■ Activity ■
Each record that follows goes into your reply unchanged; the pictures do not.

Saved data entries:
________________________________________
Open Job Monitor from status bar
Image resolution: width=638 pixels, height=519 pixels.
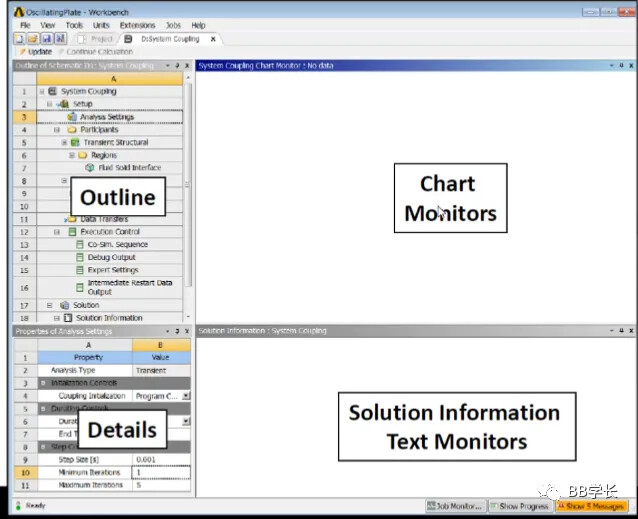(455, 507)
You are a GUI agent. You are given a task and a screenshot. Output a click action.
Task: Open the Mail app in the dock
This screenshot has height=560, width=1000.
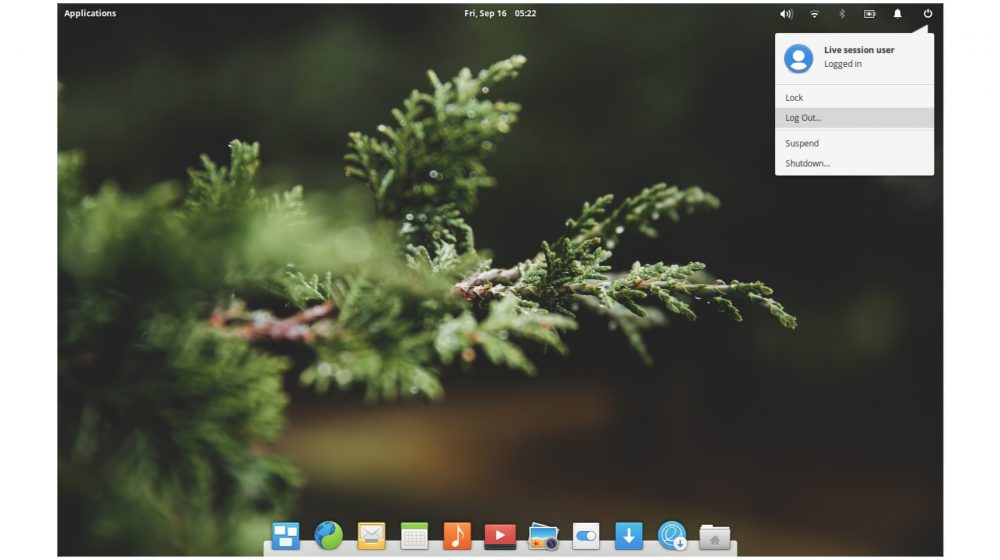(x=371, y=536)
________________________________________
■ Exercise result ■
Open Job Monitor from status bar
Image resolution: width=638 pixels, height=519 pixels.
(455, 507)
You are a GUI agent. You are given a task and a screenshot. Output a click action.
Task: Open the Mail app in the dock
This screenshot has height=560, width=1000.
(x=371, y=536)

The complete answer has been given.